> _Work instruction_:
Could you transcribe every record below exactly, leaving out any pictures?
──────── Dataset records
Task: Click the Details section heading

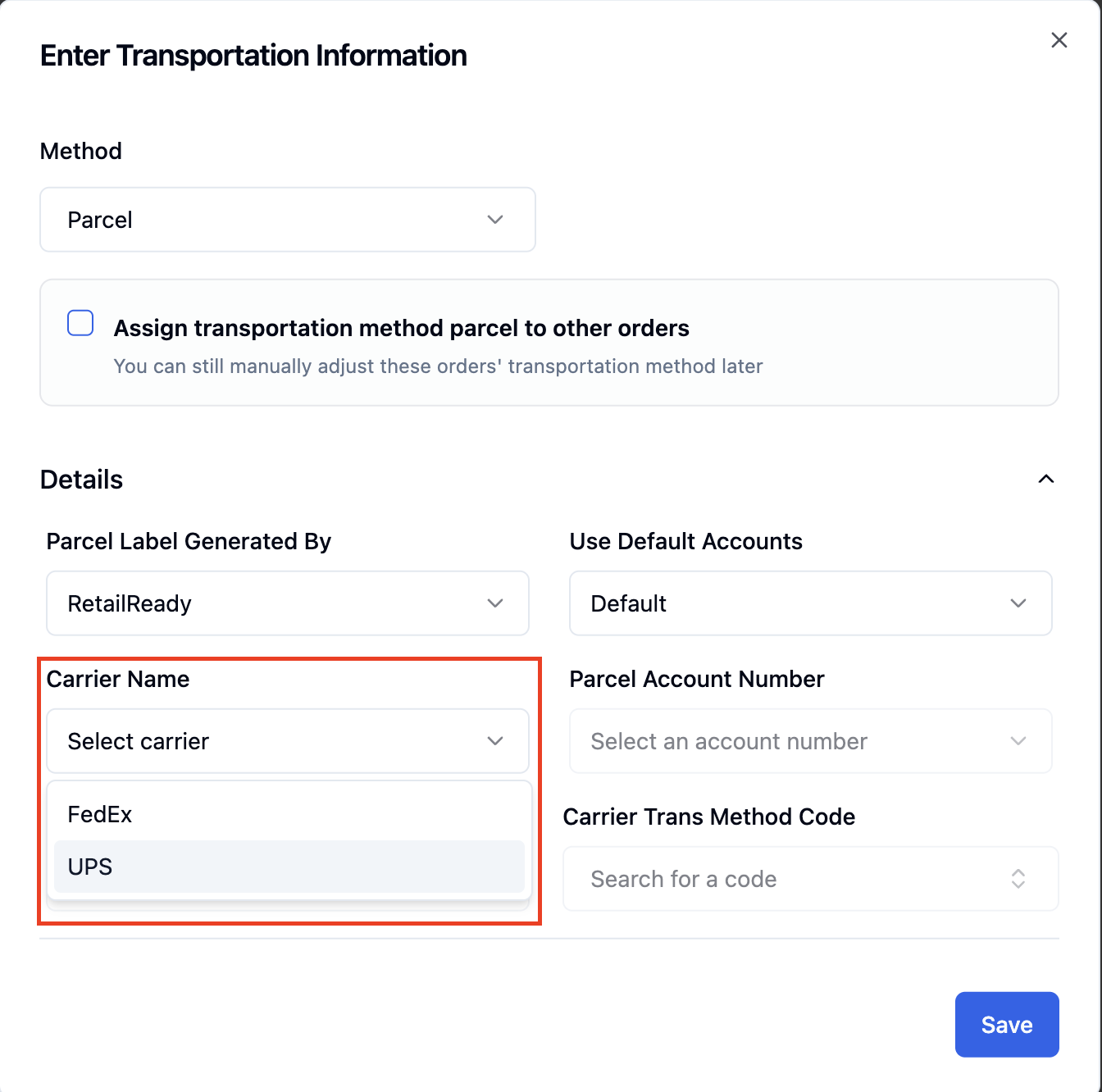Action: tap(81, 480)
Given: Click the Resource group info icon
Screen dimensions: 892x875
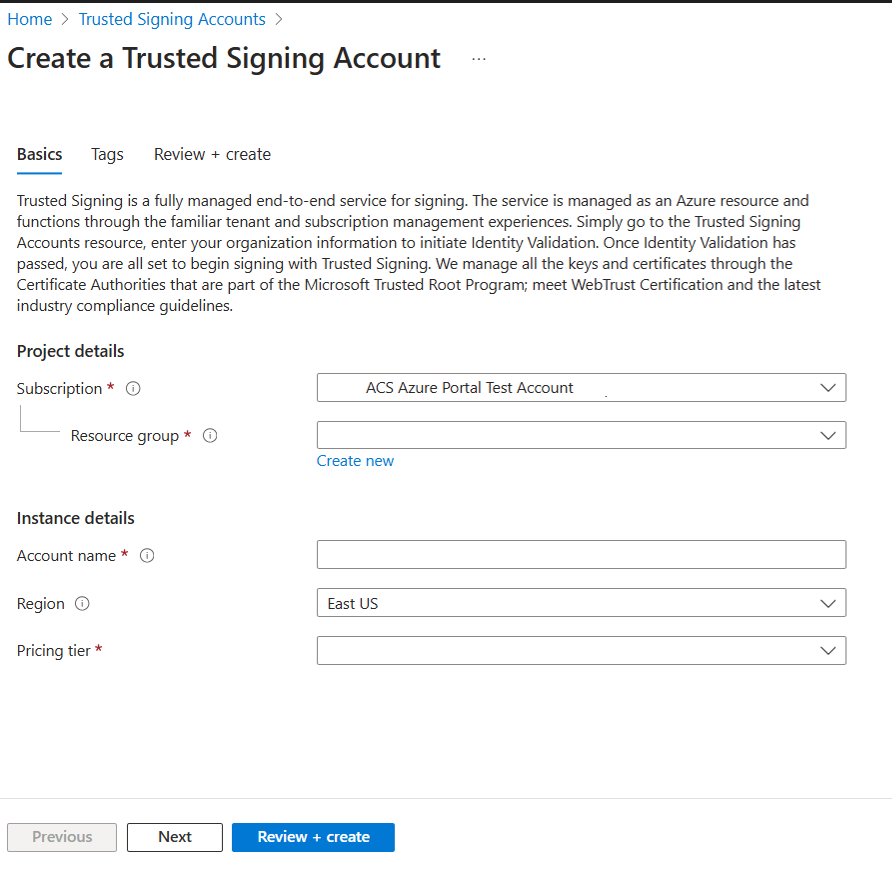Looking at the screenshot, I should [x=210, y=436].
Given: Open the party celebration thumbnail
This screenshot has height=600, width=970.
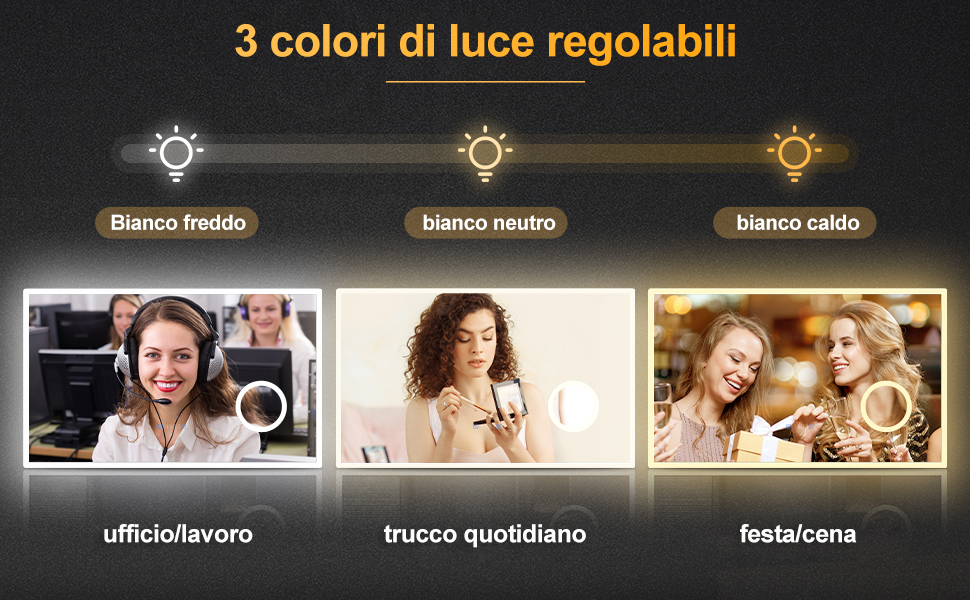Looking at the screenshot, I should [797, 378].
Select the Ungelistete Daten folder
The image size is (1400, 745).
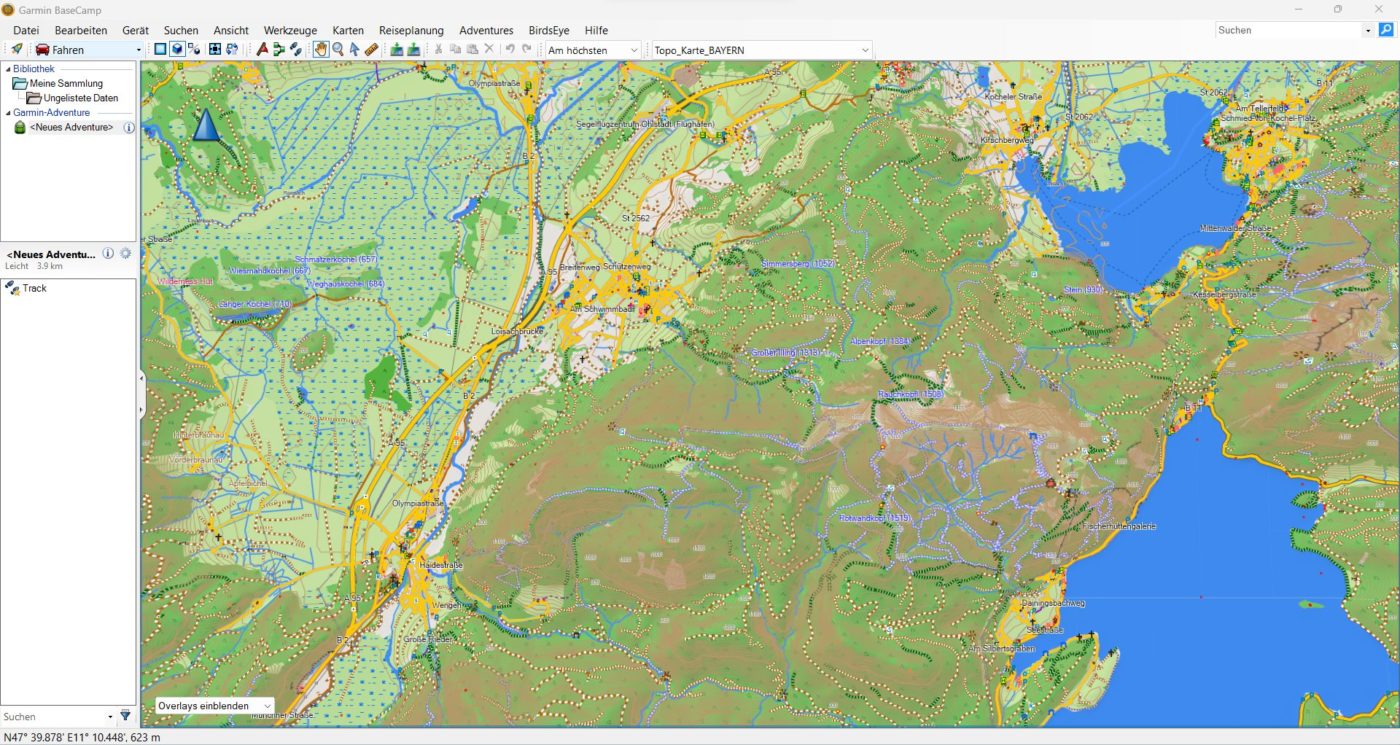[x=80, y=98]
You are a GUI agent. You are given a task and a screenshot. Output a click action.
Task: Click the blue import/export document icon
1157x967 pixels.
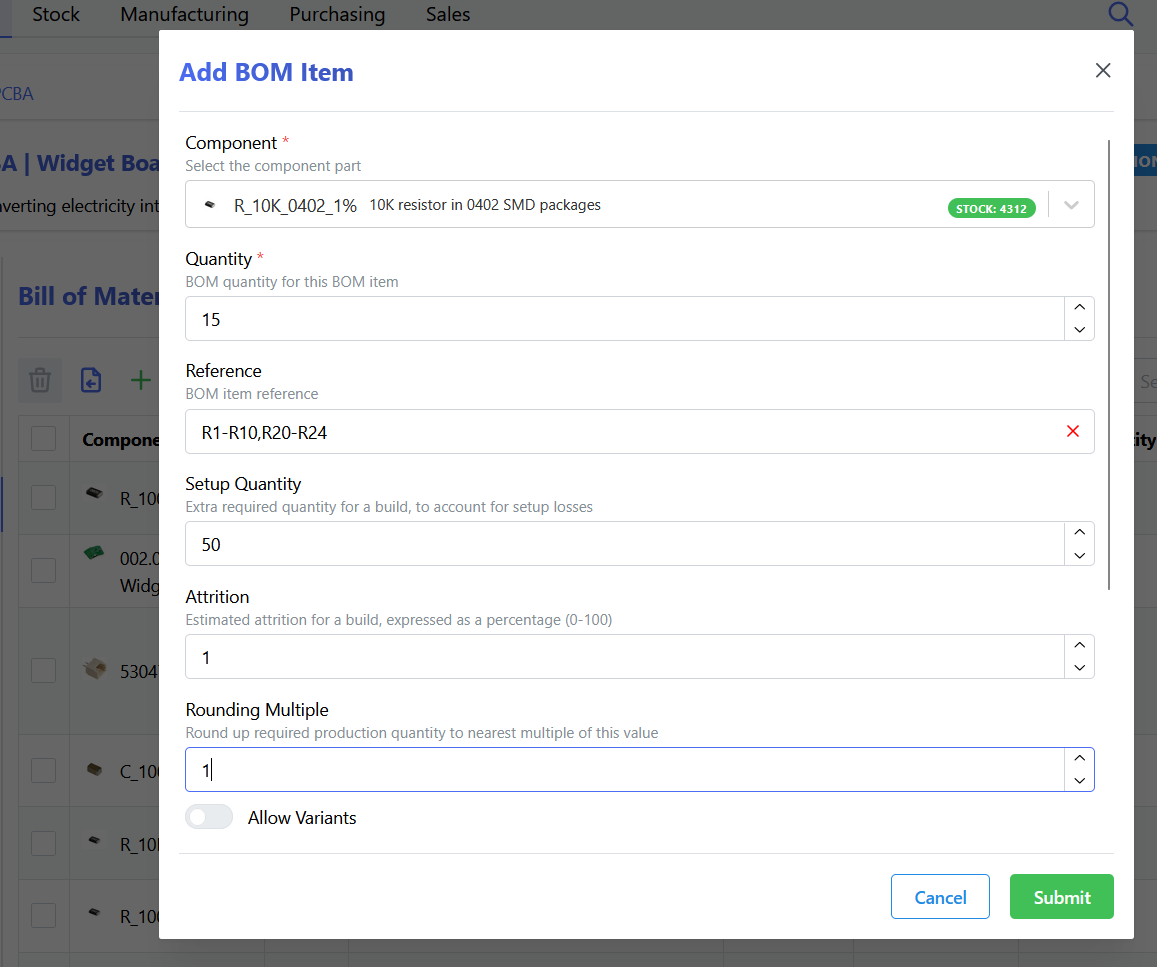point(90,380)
────────────────
> _Finished task_:
Task: Click the Details section heading

Action: tap(81, 480)
Given: Click the Resource group info icon
Screen dimensions: 892x875
Looking at the screenshot, I should [x=210, y=436].
Given: Open the party celebration thumbnail
This screenshot has height=600, width=970.
Looking at the screenshot, I should [797, 378].
Select the Ungelistete Daten folder
The image size is (1400, 745).
[x=80, y=98]
You are a GUI agent. You are given a task and a screenshot. Output a click action.
Task: Click the blue import/export document icon
1157x967 pixels.
point(90,380)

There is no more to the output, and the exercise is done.